In the third embodiment, the real-time processing system link travel time predicting means 220 uses the predicted traffic jam information output from the traffic jam prediction method or the device 3000 in addition to the real-time traffic information 210 to request the predicted destination time width m. Estimate link travel time for. By using the predicted traffic jam information, it is possible to calculate the predicted link travel time even for links for which the link travel time is not provided.
[Fourth Embodiment]
The fourth embodiment is a method of selecting an optimal link travel time prediction procedure for each prediction target link, for each prediction destination time link, and for each prediction destination time link congestion level. Use the traffic information predicted by the device.

  FIG. 7A shows an apparatus configuration diagram showing the fourth embodiment, and FIG. 7B shows a processing flowchart. Differences between the first embodiment and the fourth embodiment are the following 12 points, and the other points are the same as those in the first embodiment, and thus the description thereof is omitted.

"Batch processing link travel time prediction means 130"
In the fourth embodiment, as in the third embodiment, it is possible to introduce link travel time prediction means for estimating the link travel time from the traffic jam situation at the prediction destination time. The batch processing system link travel time prediction means 130 of the fourth embodiment is the same as that of the third embodiment, and a description thereof will be omitted.

"Link congestion level calculation means 150"
The link congestion degree calculation means 150 in the fourth embodiment is the same as that in the second embodiment.

"Link traffic congestion degree 160"
The link congestion degree 160 in the fourth embodiment is the same as that in the second embodiment.

"Link travel time prediction accuracy calculation means 170"
The link travel time prediction accuracy calculating means 170 in the fourth embodiment is the same as in the second embodiment.

"Link travel time prediction accuracy 180"
The link travel time prediction accuracy 180 in the fourth embodiment is the same as that in the second embodiment.

"Prediction accuracy evaluation means 190"
The prediction accuracy evaluation means 190 in the fourth embodiment is the same as that in the second embodiment.

"Prediction accuracy evaluation result 200"
The prediction accuracy evaluation result 200 in the fourth embodiment is the same as that in the second embodiment.
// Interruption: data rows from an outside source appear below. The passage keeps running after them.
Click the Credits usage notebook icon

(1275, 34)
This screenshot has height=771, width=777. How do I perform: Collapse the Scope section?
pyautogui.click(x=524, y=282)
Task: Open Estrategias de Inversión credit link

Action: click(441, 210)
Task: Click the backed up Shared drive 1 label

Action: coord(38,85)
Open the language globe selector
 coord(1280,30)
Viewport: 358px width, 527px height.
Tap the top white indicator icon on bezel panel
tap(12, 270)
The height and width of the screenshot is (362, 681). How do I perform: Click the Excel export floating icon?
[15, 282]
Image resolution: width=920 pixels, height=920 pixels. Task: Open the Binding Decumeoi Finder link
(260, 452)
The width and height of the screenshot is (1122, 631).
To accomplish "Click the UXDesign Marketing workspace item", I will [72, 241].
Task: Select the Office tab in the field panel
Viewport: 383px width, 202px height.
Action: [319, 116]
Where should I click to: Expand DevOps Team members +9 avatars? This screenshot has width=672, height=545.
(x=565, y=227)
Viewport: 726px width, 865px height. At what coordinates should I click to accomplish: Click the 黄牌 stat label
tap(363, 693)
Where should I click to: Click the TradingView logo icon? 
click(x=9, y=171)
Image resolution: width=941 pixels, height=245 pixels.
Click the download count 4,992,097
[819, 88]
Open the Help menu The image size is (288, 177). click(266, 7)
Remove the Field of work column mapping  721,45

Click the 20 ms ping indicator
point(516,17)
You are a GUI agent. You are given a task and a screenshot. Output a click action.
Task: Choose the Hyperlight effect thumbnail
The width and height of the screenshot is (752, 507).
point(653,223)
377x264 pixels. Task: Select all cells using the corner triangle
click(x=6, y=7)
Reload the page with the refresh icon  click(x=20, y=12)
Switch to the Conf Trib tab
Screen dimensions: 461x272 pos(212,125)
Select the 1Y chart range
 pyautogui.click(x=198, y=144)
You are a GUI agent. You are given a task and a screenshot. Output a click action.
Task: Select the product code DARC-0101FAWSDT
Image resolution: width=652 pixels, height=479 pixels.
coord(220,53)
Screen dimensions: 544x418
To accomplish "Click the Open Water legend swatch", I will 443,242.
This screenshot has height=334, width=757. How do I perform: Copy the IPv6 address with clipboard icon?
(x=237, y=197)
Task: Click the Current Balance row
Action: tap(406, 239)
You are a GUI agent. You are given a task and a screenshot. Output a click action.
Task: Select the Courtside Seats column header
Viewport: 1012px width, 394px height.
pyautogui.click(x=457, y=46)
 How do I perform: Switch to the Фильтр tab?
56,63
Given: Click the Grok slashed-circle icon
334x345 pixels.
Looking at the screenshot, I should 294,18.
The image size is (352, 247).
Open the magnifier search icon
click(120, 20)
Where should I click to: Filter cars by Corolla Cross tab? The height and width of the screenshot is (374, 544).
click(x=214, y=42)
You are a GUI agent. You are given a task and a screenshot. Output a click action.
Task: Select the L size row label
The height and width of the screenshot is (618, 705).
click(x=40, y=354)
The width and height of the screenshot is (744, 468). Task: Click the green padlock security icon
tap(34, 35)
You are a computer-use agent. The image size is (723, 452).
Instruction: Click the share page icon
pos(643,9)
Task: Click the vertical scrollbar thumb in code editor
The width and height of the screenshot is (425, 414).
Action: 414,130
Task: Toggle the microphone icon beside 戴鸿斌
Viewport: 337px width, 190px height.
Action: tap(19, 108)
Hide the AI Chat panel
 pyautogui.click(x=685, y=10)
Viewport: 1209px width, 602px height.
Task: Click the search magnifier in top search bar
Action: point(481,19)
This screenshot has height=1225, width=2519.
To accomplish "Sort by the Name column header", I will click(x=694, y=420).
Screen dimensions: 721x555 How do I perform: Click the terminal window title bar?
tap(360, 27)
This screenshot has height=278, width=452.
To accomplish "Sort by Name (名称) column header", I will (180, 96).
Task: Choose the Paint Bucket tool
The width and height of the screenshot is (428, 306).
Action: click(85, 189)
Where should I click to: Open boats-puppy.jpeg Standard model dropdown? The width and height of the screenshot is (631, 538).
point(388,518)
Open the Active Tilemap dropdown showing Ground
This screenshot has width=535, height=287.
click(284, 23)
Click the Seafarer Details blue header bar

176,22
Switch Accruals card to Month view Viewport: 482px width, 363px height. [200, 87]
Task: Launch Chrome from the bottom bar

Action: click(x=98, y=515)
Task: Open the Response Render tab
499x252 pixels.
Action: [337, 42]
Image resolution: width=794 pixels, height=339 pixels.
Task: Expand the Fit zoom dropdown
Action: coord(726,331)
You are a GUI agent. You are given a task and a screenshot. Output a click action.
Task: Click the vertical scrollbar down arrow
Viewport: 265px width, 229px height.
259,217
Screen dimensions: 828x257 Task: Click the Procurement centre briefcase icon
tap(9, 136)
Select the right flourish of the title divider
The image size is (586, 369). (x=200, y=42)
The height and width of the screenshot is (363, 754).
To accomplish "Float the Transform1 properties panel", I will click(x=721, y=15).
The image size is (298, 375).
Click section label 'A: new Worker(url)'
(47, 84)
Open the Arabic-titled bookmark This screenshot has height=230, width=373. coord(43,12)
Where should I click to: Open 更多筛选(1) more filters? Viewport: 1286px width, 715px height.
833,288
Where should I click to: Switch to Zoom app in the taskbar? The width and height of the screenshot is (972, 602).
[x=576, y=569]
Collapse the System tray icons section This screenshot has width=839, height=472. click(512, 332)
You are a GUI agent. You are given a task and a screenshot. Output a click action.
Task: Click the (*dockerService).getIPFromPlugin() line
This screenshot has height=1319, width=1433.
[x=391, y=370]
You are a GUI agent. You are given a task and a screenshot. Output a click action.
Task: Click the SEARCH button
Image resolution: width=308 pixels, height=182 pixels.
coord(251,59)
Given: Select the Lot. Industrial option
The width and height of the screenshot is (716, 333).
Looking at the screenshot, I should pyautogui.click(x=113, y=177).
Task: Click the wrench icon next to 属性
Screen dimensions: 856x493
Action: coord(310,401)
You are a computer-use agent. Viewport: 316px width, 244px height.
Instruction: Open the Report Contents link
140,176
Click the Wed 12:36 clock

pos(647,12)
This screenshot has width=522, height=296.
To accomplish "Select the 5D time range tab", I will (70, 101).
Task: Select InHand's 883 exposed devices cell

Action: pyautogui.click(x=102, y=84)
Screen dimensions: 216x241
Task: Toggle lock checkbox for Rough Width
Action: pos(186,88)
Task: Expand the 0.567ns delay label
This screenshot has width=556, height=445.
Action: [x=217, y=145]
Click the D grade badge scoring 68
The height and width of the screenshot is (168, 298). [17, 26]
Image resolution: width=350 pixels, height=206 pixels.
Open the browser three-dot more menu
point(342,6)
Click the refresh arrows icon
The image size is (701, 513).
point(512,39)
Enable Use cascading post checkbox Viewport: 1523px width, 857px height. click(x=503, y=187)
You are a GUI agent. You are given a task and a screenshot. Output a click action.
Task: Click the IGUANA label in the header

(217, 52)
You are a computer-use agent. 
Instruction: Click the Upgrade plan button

"Congestion prediction method or device 3000"
The traffic jam prediction method or device 3000 is the same as the traffic jam prediction method or device 3000 described in the second embodiment.

"Real-time processing system link travel time prediction means 220"
The real-time processing system link travel time predicting means 220 in the fourth embodiment is the same as that in the third embodiment.

"Link traffic congestion degree calculation means 240"
In the fourth embodiment, the link congestion degree calculation unit 240 calculates the link congestion degree of the prediction target link at the prediction destination time based on the prediction congestion information output from the congestion prediction method or the device 3000. The method of calculating the link congestion degree is the same as that of the link congestion degree calculation means 150.

"Link traffic congestion degree 250"
In the fourth embodiment, the link congestion degree 250 is the link congestion degree of the prediction target link calculated by the link congestion degree calculation unit 240 at the prediction destination time. The method for dividing the link congestion degree into six stages is the same as in the first embodiment.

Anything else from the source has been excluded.